** What is expected **
Rewrite the material from the line with "Select the % radio button for control limits" up to and including the line with "pyautogui.click(x=100, y=115)", swapping "radio button" for "option button" and keeping everything else unchanged. Leave the pictures out of your answer.

** Material for this exercise **
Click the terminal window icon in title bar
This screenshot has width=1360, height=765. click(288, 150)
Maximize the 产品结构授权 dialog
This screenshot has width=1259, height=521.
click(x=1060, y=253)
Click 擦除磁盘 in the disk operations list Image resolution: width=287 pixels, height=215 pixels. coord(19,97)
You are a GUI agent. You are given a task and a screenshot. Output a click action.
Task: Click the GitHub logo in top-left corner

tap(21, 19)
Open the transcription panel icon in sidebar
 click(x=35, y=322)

* * *

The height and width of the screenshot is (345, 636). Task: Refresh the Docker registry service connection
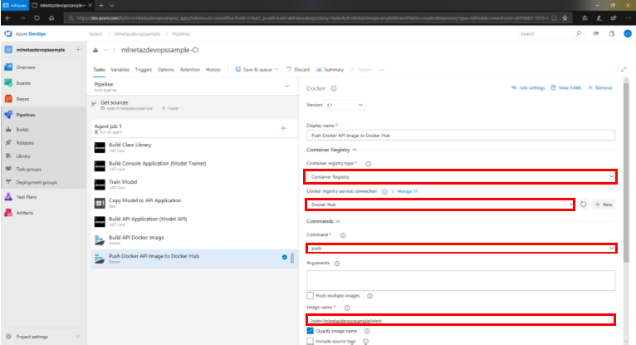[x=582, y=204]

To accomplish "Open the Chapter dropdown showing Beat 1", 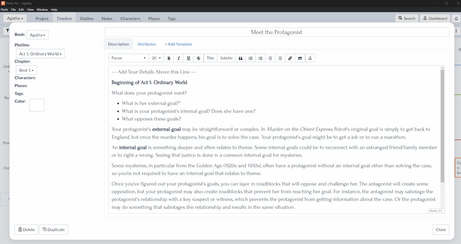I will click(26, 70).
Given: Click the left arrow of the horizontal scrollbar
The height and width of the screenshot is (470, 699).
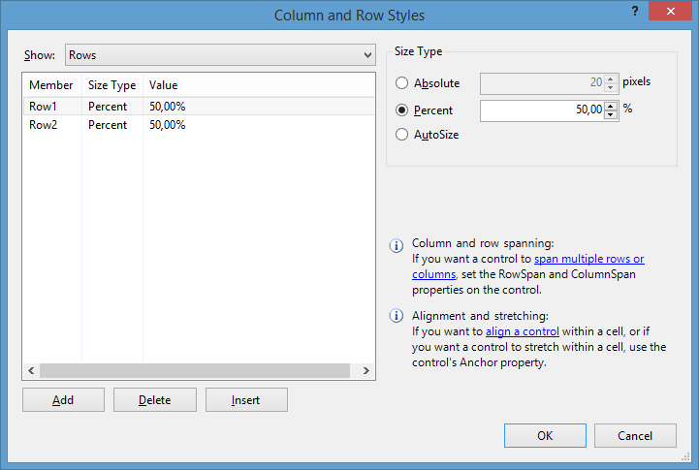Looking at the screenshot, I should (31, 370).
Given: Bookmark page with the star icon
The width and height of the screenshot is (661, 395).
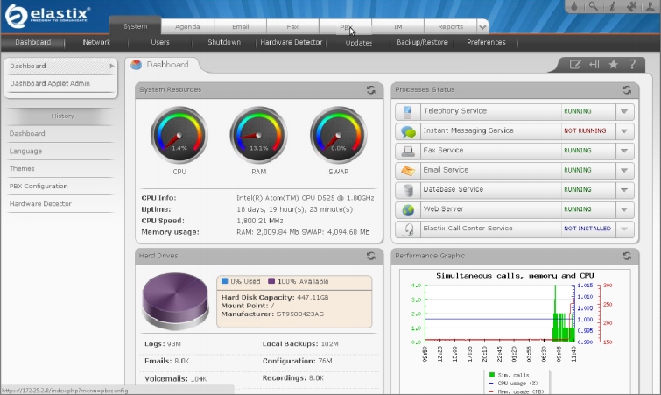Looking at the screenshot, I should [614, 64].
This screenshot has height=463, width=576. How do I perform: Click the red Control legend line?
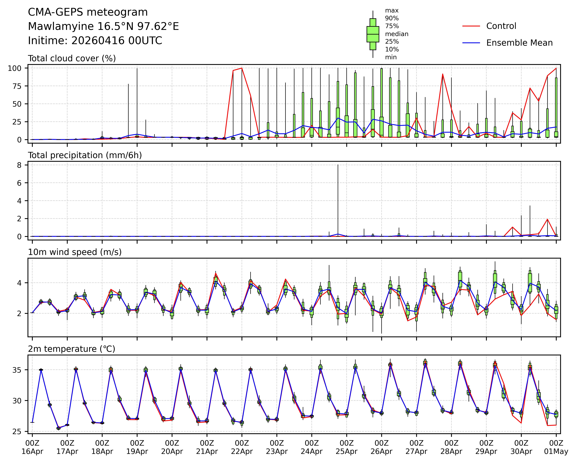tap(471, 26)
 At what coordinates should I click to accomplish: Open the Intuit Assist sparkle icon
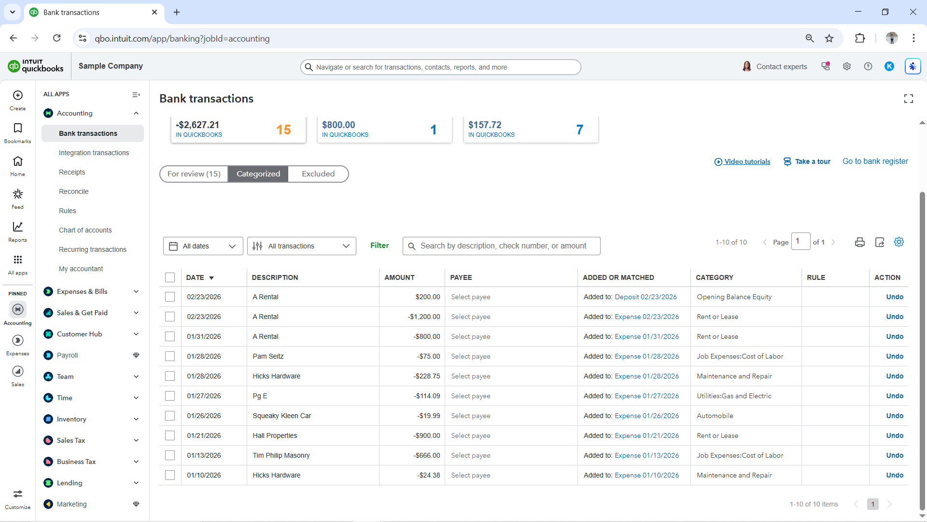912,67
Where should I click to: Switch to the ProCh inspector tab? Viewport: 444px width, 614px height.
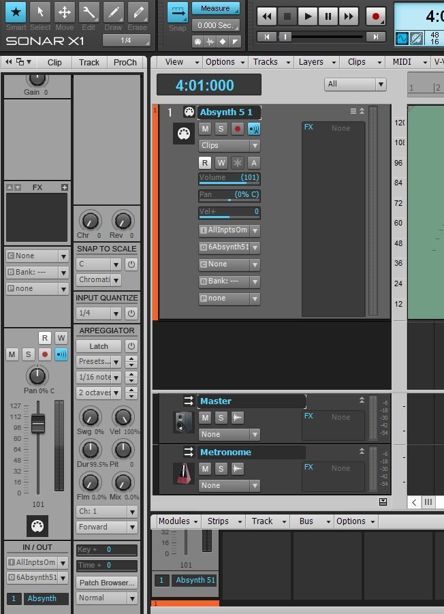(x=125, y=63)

* * *

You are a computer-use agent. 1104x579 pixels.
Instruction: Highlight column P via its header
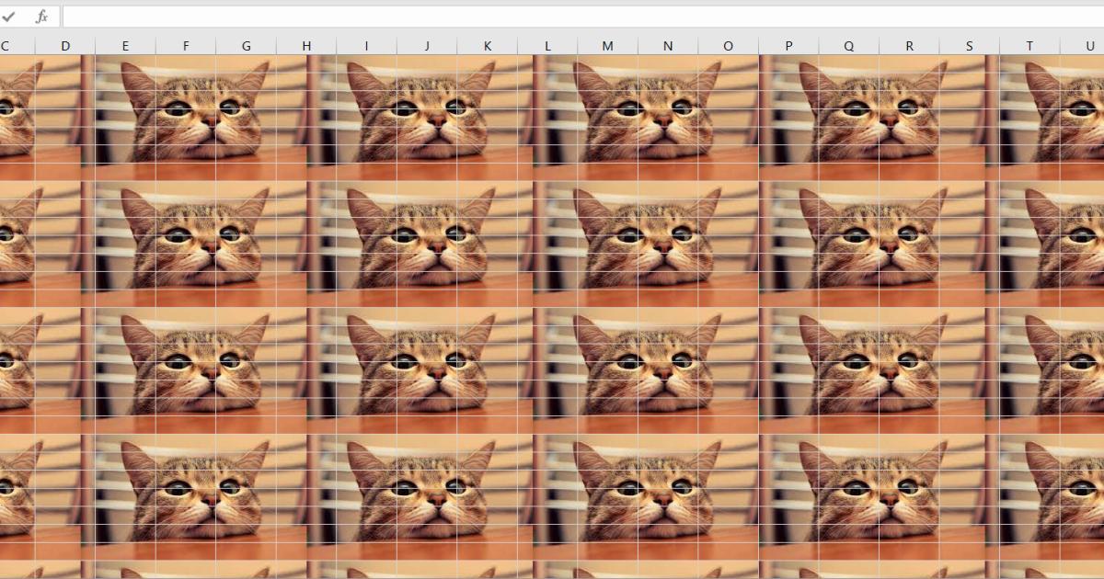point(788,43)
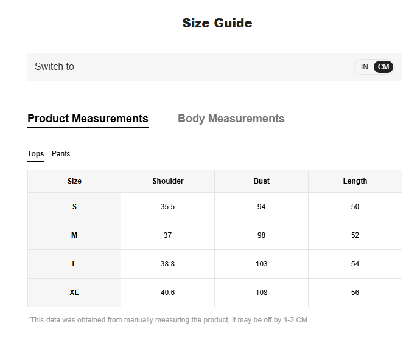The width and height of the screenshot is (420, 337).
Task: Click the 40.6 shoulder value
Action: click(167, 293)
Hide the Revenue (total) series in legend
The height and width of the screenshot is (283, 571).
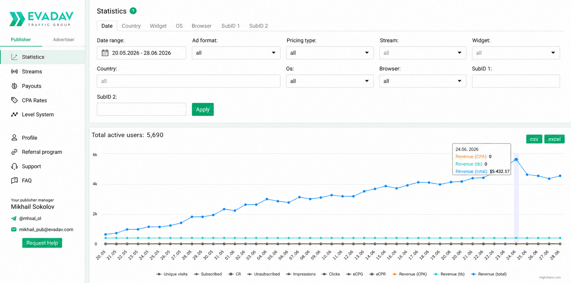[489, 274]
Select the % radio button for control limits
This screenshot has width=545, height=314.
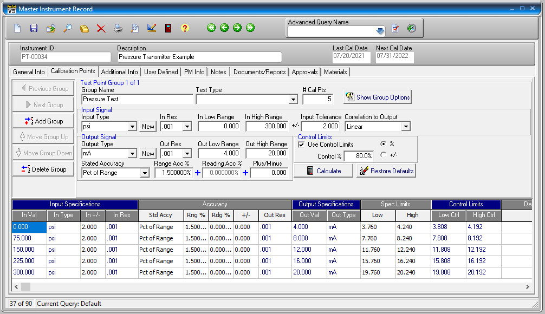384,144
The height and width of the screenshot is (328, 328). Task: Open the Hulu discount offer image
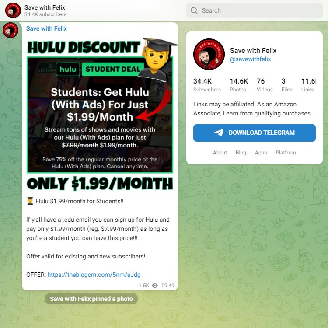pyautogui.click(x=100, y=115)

** Response to the exercise **
Select the % option button for control limits
This screenshot has width=545, height=314.
384,144
The height and width of the screenshot is (328, 328). Task: Open the Hulu discount offer image
pyautogui.click(x=100, y=115)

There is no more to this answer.